● **Task directions**:
Below is a set of entries. Print the line that contains "The width and height of the screenshot is (1269, 952)." and every later line word for word, through the final one.

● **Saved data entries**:
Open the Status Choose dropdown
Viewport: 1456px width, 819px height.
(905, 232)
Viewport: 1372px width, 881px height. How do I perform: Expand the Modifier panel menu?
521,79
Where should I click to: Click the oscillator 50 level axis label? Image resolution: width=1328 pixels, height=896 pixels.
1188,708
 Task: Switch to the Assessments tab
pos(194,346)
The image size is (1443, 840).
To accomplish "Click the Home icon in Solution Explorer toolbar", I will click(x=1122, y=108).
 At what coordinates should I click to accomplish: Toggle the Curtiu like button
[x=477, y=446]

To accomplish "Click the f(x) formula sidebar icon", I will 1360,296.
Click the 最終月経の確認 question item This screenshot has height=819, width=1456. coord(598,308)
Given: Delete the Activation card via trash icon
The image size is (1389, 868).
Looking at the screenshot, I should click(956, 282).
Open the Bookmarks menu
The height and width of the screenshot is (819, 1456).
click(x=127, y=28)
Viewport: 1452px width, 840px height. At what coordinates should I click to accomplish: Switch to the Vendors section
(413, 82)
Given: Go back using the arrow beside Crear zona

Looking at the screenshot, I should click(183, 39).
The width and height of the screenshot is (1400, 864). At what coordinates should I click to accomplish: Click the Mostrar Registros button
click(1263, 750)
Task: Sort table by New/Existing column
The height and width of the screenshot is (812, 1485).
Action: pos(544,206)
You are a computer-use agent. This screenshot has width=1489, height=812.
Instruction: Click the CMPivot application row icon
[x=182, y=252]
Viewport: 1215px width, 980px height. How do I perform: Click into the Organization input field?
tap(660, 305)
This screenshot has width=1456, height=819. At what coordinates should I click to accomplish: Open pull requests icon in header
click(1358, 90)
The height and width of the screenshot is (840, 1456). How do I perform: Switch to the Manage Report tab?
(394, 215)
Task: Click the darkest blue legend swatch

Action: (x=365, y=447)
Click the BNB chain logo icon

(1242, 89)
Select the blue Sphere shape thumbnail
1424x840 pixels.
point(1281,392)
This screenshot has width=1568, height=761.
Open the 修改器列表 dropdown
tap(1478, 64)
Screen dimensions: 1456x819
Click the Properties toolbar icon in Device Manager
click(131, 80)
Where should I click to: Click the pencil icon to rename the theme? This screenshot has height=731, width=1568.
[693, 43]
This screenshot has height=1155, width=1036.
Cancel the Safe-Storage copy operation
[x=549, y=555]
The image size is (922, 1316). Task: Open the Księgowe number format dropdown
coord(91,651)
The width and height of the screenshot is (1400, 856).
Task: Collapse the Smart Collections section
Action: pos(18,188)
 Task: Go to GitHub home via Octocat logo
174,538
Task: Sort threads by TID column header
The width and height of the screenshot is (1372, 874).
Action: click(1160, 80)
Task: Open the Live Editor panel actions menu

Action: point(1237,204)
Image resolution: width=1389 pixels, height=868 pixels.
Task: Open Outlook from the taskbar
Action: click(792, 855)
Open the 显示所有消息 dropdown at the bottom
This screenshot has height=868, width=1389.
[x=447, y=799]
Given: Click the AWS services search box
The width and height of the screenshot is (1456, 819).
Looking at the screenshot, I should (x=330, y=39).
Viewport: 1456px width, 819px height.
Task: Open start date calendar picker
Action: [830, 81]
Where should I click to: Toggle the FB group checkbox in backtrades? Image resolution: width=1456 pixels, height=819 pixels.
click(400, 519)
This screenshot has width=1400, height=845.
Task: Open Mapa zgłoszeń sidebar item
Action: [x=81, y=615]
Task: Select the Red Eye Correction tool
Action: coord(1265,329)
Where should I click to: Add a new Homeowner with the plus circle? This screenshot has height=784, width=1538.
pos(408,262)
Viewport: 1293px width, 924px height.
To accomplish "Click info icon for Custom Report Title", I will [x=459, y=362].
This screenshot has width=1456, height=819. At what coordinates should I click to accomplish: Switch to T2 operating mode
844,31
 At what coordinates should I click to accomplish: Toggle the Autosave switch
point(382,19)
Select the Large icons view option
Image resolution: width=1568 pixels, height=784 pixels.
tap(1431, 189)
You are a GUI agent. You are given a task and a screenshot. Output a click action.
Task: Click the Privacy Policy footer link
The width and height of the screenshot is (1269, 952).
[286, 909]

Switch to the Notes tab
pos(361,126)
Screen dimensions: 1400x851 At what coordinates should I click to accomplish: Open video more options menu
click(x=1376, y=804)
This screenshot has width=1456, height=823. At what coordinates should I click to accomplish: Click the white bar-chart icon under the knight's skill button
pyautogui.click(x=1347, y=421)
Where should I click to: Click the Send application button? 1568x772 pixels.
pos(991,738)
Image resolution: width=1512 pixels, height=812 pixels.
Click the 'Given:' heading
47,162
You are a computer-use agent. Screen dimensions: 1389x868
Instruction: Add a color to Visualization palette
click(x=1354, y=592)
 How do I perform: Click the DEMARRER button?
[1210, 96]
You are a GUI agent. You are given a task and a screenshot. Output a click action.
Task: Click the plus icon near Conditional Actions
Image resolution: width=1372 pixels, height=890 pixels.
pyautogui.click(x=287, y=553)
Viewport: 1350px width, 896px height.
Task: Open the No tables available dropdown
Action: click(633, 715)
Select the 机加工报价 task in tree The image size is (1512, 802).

● **Response to the task**:
The width and height of the screenshot is (1269, 952).
[286, 909]

Switch to the Notes tab
pos(361,126)
Screen dimensions: 1400x851 At what coordinates should I click to accomplish: Open video more options menu
click(x=1376, y=804)
This screenshot has width=1456, height=823. At what coordinates should I click to accomplish: Click the white bar-chart icon under the knight's skill button
pyautogui.click(x=1347, y=421)
Where should I click to: Click the Send application button? 1568x772 pixels.
pos(991,738)
Image resolution: width=1512 pixels, height=812 pixels.
Click the 'Given:' heading
47,162
You are a computer-use agent. Screen dimensions: 1389x868
Instruction: Add a color to Visualization palette
click(x=1354, y=592)
 How do I perform: Click the DEMARRER button?
[1210, 96]
You are a GUI agent. You are given a task and a screenshot. Output a click action.
Task: Click the plus icon near Conditional Actions
Image resolution: width=1372 pixels, height=890 pixels.
pyautogui.click(x=287, y=553)
Viewport: 1350px width, 896px height.
Task: Open the No tables available dropdown
Action: click(633, 715)
Select the 机加工报价 task in tree The image size is (1512, 802).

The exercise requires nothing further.